→ **WORK TO BE COMPLETED**
Please write out only the lines from the line with "Image resolution: width=968" to the line with "the Partition (1)", inclusive, exactly as they stand below, without the pictures.

→ **RECORDS PROVIDED**

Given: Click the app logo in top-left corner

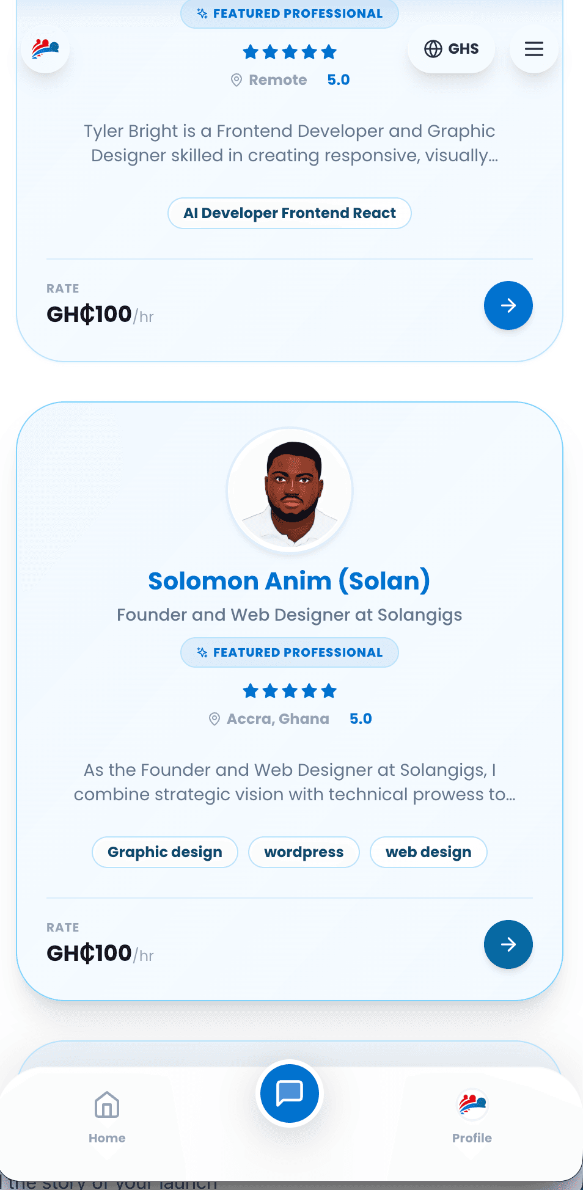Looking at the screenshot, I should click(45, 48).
---
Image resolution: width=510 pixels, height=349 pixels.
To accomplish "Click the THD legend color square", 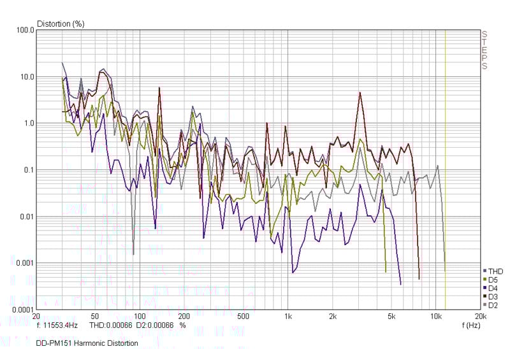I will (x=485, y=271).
---
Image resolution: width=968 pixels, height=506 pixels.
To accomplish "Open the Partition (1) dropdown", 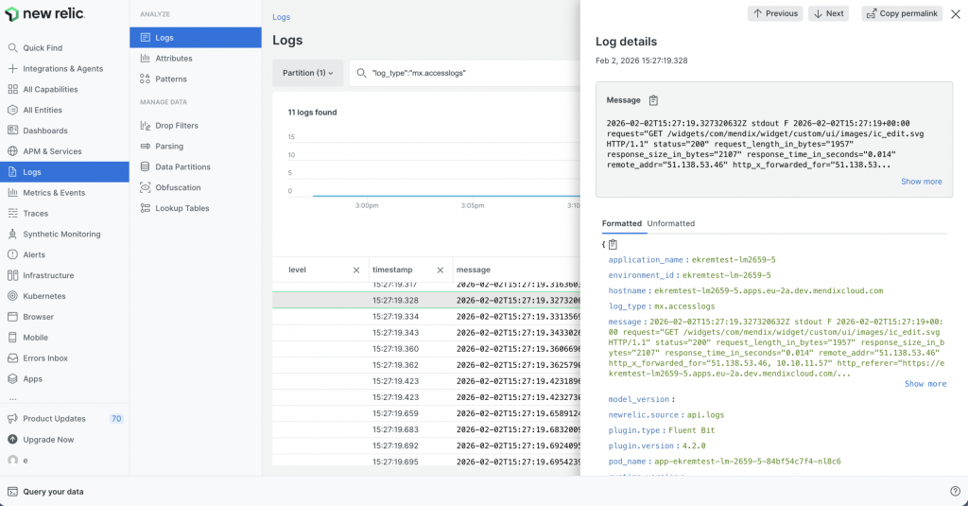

→ **EXERCISE SOLUTION**
Image resolution: width=968 pixels, height=506 pixels.
To accomplish "Open the Partition (1) dropdown", 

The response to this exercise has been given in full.